══ Material for this task

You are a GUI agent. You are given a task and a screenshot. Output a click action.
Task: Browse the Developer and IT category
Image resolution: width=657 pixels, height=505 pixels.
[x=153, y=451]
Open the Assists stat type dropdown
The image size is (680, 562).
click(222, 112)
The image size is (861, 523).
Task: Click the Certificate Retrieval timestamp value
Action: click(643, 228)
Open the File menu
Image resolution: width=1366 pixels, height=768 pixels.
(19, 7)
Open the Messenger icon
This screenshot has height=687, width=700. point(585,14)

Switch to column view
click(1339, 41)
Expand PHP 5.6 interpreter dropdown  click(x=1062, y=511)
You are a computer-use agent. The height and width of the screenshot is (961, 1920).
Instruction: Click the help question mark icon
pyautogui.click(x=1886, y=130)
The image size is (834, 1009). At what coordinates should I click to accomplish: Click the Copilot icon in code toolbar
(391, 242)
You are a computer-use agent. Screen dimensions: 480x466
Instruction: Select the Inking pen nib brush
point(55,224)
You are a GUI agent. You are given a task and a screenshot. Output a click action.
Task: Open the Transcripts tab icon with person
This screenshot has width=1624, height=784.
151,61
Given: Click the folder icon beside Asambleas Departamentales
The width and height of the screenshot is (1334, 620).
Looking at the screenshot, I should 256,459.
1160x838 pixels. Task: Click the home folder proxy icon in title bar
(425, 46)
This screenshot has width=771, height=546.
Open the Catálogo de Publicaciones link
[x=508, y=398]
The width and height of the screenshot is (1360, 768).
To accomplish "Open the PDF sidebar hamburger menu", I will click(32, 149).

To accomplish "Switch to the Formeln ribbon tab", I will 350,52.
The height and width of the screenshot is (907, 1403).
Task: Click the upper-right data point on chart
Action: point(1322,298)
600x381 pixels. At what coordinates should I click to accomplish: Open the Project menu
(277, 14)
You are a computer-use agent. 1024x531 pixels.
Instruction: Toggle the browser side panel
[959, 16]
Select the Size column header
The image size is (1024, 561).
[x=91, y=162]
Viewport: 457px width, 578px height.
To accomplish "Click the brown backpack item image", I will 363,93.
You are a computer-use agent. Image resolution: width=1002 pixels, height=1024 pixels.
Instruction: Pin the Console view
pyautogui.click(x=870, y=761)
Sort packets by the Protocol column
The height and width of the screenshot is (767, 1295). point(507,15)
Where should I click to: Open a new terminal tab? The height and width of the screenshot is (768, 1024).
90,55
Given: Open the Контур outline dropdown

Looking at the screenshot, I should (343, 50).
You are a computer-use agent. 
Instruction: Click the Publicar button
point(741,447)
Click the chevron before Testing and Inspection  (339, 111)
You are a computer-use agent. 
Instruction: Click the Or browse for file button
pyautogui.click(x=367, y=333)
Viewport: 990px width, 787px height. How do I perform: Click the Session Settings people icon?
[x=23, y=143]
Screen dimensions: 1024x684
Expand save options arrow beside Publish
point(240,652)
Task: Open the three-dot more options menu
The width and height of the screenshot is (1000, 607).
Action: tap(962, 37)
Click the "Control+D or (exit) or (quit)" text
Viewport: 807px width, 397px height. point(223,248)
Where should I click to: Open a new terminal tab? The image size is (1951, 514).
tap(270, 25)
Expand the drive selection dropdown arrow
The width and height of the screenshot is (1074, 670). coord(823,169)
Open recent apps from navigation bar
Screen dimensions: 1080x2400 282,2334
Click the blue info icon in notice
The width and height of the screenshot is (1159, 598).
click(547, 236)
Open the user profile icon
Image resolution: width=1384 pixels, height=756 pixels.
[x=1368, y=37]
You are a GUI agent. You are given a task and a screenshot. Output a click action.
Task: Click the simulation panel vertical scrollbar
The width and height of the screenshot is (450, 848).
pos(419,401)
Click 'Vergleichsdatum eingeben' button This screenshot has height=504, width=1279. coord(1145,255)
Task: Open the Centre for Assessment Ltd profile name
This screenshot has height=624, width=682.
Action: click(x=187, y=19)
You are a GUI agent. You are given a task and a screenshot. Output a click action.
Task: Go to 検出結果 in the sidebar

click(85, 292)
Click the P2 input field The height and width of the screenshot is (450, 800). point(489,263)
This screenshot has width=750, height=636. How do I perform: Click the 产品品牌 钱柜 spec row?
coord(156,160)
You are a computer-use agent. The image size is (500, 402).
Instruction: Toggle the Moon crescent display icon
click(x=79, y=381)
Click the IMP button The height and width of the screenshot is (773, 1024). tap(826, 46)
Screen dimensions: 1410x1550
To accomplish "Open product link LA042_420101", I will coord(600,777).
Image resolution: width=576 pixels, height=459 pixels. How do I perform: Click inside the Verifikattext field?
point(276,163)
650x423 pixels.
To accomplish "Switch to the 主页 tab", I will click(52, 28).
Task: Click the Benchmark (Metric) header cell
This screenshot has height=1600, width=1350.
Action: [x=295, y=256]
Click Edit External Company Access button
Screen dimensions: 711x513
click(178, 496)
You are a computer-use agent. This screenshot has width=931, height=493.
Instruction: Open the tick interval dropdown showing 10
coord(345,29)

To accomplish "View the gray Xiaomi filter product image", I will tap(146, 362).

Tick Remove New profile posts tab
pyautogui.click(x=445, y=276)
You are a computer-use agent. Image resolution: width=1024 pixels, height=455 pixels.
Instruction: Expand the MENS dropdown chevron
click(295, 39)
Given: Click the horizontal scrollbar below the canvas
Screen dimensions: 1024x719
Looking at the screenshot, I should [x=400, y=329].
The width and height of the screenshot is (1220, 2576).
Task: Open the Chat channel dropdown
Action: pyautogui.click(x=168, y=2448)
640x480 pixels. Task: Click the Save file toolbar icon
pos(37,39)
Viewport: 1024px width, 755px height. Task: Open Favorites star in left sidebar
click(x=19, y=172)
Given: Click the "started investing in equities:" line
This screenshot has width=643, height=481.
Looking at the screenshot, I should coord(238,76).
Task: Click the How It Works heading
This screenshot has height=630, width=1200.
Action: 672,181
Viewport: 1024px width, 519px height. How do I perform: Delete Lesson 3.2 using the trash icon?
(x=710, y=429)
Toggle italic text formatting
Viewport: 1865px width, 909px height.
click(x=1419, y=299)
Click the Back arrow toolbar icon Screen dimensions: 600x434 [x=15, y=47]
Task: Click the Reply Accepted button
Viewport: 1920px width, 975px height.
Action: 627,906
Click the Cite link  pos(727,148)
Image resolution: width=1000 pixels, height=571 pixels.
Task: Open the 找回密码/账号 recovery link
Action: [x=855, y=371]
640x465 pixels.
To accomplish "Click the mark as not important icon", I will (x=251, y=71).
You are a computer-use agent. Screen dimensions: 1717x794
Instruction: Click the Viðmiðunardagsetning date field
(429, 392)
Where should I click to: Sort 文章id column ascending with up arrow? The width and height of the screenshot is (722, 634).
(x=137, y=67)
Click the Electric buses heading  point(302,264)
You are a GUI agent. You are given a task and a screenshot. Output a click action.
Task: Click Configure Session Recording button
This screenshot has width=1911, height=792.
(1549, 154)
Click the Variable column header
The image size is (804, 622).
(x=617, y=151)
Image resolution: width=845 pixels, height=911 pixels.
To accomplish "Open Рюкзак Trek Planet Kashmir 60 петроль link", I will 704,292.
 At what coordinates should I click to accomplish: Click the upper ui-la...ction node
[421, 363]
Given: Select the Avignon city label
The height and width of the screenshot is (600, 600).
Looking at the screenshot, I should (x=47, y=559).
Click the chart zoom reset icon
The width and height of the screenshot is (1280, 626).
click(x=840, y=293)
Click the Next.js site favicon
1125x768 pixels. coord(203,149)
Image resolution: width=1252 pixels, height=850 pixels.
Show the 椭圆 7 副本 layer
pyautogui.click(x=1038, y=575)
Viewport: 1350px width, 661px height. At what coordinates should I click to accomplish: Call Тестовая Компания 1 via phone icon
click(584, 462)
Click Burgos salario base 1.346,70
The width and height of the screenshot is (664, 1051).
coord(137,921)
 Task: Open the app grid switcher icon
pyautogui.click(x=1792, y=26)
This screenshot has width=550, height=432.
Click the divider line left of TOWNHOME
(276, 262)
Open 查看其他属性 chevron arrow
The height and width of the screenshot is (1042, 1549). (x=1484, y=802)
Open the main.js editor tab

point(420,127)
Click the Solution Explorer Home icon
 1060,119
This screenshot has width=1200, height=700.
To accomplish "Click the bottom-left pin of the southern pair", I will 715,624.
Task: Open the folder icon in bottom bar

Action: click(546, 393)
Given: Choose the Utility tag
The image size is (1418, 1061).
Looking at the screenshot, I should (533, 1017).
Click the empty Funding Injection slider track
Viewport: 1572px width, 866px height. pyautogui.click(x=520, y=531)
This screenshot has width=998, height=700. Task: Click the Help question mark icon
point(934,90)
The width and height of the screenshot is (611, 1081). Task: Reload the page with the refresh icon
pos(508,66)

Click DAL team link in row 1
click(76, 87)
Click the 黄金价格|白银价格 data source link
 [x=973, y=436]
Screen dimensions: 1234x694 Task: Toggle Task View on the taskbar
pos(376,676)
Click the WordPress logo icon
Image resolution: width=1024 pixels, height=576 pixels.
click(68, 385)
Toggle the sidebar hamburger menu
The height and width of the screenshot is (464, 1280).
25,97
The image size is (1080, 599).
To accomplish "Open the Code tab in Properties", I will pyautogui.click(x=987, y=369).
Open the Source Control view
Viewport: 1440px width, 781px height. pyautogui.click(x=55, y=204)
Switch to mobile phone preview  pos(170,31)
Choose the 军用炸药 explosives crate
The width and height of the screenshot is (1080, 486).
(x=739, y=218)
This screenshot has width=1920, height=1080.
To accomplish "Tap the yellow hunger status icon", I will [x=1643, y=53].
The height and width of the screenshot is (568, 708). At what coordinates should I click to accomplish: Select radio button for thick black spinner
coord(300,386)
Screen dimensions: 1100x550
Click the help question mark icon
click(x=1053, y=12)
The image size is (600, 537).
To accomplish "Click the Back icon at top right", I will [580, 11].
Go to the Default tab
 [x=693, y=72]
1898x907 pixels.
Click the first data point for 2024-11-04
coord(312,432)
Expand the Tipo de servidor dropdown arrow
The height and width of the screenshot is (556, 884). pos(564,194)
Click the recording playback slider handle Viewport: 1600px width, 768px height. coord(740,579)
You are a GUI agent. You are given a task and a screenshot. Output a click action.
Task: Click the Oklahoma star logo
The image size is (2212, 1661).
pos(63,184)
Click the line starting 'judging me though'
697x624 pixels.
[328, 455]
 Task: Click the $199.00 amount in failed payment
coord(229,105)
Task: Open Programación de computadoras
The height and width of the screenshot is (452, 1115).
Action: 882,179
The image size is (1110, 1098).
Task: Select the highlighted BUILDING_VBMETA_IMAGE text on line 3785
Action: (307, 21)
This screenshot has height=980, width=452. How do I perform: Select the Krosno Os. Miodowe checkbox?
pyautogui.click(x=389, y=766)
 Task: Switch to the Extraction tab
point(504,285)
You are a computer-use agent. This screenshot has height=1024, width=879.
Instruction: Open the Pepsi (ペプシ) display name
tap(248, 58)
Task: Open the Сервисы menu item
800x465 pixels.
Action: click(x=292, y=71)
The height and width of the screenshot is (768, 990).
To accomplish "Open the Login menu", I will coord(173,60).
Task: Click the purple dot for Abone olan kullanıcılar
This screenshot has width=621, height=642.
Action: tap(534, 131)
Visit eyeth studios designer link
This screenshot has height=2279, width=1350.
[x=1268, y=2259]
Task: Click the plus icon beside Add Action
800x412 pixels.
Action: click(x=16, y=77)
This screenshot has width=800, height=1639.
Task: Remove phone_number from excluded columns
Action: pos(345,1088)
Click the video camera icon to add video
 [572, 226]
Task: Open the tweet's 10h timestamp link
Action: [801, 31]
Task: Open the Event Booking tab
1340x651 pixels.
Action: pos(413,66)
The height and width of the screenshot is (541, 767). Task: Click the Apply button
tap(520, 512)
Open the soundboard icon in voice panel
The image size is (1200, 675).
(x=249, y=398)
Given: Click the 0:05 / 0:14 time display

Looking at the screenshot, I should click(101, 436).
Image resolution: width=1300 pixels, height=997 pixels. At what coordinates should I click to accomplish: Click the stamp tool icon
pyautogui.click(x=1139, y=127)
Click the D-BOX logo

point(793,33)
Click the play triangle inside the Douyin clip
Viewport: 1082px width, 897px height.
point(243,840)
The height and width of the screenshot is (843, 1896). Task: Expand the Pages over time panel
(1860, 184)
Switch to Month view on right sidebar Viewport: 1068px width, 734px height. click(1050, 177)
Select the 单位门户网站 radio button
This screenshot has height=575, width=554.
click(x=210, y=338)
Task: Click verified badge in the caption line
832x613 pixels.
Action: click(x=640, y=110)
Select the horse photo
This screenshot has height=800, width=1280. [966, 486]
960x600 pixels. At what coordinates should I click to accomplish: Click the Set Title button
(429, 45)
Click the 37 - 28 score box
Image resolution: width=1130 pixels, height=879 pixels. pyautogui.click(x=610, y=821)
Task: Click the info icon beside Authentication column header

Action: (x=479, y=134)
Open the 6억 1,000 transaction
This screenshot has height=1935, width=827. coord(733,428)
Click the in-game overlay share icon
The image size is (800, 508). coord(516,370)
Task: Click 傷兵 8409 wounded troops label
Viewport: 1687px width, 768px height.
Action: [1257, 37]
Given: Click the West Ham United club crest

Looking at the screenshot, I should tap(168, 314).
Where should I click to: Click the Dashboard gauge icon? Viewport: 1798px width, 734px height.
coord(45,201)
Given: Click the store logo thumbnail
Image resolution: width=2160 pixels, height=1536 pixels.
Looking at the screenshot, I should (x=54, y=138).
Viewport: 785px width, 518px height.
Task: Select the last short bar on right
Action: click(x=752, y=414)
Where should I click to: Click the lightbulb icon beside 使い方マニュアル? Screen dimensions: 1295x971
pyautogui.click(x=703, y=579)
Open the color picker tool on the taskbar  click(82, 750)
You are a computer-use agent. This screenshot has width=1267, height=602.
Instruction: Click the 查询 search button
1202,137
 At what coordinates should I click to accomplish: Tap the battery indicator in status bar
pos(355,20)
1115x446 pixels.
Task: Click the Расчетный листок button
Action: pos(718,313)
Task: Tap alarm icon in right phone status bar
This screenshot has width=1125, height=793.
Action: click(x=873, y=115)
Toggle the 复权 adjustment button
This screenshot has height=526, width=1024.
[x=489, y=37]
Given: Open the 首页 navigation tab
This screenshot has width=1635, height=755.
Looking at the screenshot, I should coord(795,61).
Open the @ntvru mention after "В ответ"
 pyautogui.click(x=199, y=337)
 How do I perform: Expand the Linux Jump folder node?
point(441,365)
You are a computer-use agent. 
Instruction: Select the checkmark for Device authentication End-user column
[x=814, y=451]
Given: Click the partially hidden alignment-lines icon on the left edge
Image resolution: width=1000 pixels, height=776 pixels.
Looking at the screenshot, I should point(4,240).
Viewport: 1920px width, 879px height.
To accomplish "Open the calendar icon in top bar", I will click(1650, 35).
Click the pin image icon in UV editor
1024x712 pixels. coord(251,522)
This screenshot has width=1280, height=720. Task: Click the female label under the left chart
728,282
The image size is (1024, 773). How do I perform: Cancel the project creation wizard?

════

» **What to work on**:
From the listing above, the lines starting with the one that has "The width and height of the screenshot is (1000, 607)." and running through the one that has "Task: Open the Centre" should be copied exactly, ends included.

» **Written response**:
The width and height of the screenshot is (1000, 607).
Action: tap(962, 37)
Click the "Control+D or (exit) or (quit)" text
Viewport: 807px width, 397px height. point(223,248)
Where should I click to: Open a new terminal tab? The image size is (1951, 514).
tap(270, 25)
Expand the drive selection dropdown arrow
The width and height of the screenshot is (1074, 670). coord(823,169)
Open recent apps from navigation bar
Screen dimensions: 1080x2400 282,2334
Click the blue info icon in notice
The width and height of the screenshot is (1159, 598).
click(547, 236)
Open the user profile icon
Image resolution: width=1384 pixels, height=756 pixels.
[x=1368, y=37]
You are a GUI agent. You are given a task and a screenshot. Output a click action.
Task: Click the simulation panel vertical scrollbar
The width and height of the screenshot is (450, 848).
pos(419,401)
Click 'Vergleichsdatum eingeben' button This screenshot has height=504, width=1279. coord(1145,255)
Task: Open the Centre for Assessment Ltd profile name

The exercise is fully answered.